La construcción de satélites es costosa, sólo los países ricos pueden comprar satélites grandes. A partir de 2002, los investigadores de la Politécnica de California propusieron que la tecnología de los satélites se hiciera más pequeña. Su propuesta era fabricar cosas mínimas, estructuras de unos pocos centímetros de largo que pesan unos pocos gramos: nanosatélites.

En 2002 y 2003 propusieron el estándar para los nanosatélites llamados cubesats, que son cubos de 10 centímetros por lado y que pesan hasta un kilogramo.

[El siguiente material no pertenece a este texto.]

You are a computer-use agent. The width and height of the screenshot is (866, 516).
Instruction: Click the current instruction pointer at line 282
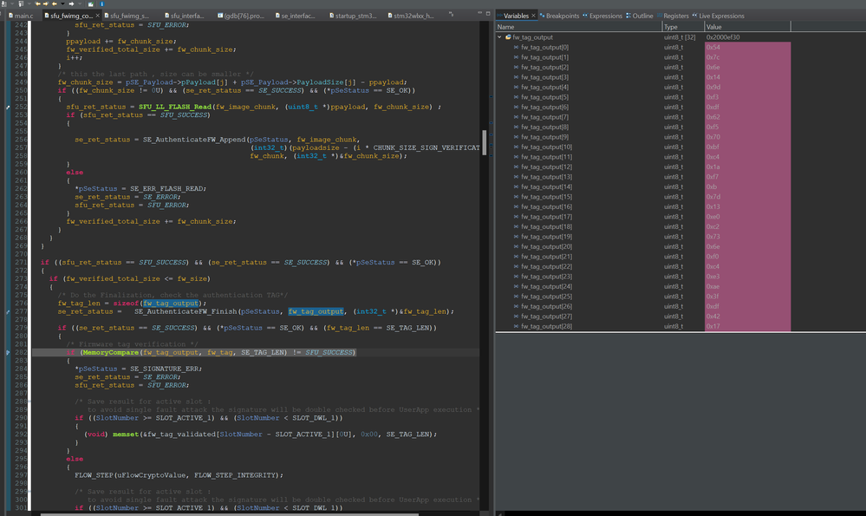click(6, 353)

En este cubo se colocan toda la electrónica y los mecanismos inteligentes que permiten las mismas funciones que un gran satélite, pero a un costo mínimo en comparación con los costos de este último.

Esta propuesta atrajo la simpatía del mundo académico y en muchas partes del mundo se empezaron a construir estos pequeños satélites, lo que ha dado lugar a misiones espaciales de muy bajo costo y que pueden realizarse sin necesidad de infraestructura y componentes costosos.

También es factible lanzar estos nanosatélites al espacio porque el lanzamiento, que es otro aspecto costoso de esta cuestión, es compartido: en un viaje al espacio no se lanza un solo satélite sino varios, porque se ensamblan paquetes de decenas e incluso cientos de satélites, lo que reduce considerablemente los costos.

Esta es la dinámica actual que está en auge en el mundo académico y que ha atraído la atención de la industria, que ahora está interesada en el diseño de misiones con nanosatélites que pueden apilarse como nanosatélites de varias unidades. En otras palabras, una unidad básica de un cubesat puede multiplicarse para formar sistemas de cinco o seis unidades, aunque es difícil tener un satélite como los grandes. Esta gama permite, con una inversión mínima, empezar a generar satélites que pueden ir al espacio más ampliamente.